Learning Dexterity ｜ OpenAI

Video

We’re working on teaching robots to solve a wide variety of tasks without having to program them for any one specific task.

Here a robot has learned to rotate a block into any orientation we’d like.

Once it succeeds at that we give it a new goal and so on.

The system runs on a human-like robot hand and we use reinforcement learning and

simulation to teach the robot how to solve tasks in the real world.

To learn how to solve a task like this,

we show it many different variations of the world where the rules are slightly different every time.

This is a technique called domain randomization and it affects for example the color of the cube and of the background.

However, we take this technique beyond just how the environment looks.

We also randomize aspects like how fast the hand can move, how heavy the block is, and the friction between the block and the hand.

Our learning algorithm sees all of these different worlds and this lets it learn a way of manipulating the block that is very robust.

Robust enough so that eventually we can accomplish the same task in the real world.

To simulate all of these possible variants of the environment,

we’ve built a system that runs the training processes in the cloud on thousands of machines.

It’s called Rapid and we’ve used the same system before to solve complex video games.

First rollout workers collect experience from many different variations of the environment.

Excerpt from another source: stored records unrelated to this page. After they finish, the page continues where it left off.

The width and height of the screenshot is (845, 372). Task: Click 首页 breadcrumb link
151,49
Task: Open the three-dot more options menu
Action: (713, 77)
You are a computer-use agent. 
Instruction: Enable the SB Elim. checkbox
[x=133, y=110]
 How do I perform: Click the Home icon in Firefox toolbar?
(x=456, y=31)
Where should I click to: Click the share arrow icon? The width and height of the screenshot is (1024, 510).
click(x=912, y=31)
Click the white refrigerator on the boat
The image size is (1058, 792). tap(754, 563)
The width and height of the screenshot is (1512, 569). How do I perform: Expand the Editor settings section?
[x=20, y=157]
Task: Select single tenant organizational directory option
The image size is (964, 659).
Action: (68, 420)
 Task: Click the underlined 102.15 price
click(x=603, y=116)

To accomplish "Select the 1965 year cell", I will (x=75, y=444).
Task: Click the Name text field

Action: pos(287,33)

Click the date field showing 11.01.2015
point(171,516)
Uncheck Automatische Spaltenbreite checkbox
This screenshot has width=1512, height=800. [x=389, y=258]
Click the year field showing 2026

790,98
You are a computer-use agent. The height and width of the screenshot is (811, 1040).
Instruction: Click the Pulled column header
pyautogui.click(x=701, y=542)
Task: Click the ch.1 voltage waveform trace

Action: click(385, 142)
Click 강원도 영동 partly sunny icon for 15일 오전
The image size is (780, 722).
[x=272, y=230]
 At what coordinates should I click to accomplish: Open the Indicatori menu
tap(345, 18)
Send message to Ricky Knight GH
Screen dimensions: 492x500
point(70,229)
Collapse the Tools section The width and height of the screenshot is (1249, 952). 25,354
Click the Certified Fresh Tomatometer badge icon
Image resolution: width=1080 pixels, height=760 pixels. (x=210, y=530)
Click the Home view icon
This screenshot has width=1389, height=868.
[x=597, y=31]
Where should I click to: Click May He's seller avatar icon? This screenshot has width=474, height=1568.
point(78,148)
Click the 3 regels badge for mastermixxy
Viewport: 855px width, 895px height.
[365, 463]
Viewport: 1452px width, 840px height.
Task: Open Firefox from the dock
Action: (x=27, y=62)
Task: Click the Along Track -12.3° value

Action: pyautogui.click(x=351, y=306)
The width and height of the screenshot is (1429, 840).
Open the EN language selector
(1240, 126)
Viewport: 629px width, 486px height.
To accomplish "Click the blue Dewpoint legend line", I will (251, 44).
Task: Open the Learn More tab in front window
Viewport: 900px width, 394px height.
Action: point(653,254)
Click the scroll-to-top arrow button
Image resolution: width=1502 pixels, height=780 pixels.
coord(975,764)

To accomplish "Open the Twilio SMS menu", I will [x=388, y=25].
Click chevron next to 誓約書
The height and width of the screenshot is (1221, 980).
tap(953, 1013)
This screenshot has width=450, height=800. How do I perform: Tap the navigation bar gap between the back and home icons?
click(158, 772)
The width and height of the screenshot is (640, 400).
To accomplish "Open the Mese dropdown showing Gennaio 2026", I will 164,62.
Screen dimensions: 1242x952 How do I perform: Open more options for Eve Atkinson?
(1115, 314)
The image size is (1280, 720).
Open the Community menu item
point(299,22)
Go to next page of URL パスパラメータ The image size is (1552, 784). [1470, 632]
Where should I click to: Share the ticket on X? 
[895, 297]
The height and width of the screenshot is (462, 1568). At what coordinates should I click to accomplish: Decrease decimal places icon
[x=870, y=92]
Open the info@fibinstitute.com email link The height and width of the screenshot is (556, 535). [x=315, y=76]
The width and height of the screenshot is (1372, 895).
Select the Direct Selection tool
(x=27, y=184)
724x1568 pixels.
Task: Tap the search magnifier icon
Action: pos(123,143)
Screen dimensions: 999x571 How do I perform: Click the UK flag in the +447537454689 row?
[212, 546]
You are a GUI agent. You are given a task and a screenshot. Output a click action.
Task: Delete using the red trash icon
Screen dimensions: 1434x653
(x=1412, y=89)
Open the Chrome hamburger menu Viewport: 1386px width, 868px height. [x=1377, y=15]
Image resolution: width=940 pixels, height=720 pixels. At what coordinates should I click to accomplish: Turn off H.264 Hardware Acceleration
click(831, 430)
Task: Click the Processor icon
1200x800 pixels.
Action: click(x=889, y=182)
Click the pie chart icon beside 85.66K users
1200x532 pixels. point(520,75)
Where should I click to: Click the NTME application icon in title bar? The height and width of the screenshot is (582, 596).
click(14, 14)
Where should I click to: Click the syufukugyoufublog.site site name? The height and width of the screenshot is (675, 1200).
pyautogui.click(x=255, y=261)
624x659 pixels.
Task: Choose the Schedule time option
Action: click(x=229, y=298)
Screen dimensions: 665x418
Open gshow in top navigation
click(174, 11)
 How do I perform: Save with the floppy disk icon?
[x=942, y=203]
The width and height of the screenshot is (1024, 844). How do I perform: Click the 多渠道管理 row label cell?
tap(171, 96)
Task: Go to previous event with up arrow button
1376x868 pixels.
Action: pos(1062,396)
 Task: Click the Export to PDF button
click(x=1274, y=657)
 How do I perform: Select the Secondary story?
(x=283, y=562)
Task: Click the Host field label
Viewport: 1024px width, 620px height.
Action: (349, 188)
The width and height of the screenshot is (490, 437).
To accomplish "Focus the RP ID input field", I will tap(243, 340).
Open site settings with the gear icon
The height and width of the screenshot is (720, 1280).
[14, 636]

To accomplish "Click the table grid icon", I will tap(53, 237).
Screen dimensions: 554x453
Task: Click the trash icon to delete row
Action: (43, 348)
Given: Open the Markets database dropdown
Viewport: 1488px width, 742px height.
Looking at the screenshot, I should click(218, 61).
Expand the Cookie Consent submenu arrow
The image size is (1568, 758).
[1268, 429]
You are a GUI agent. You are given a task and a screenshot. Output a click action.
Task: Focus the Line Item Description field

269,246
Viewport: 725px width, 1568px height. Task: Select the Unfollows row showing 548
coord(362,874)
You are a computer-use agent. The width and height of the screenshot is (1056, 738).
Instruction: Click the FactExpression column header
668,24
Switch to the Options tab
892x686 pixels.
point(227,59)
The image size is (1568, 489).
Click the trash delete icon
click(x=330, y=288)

They send this experience data to the optimizer which uses it to improve the parameters of the model controlling the robot.

Finally updated parameters make their way back to the rollout workers to complete the cycle.

One thing that’s very interesting to us is how general the system is.

Not only can it rotate blocks but it can perform tasks with other shapes as well.

If you wanted to write a controller for this task the old-fashioned way

you’d sit down and write out exactly if I’m in this position move this finger in this direction.

If I’m in this other position move here and so on. It’s very meticulous.

Instead our system can learn to manipulate objects of all kinds of shapes without any additional human help.

We hope that with this approach we can solve more and more complex tasks in the future so that we can go even further

beyond what today’s hand-programmed robots can do.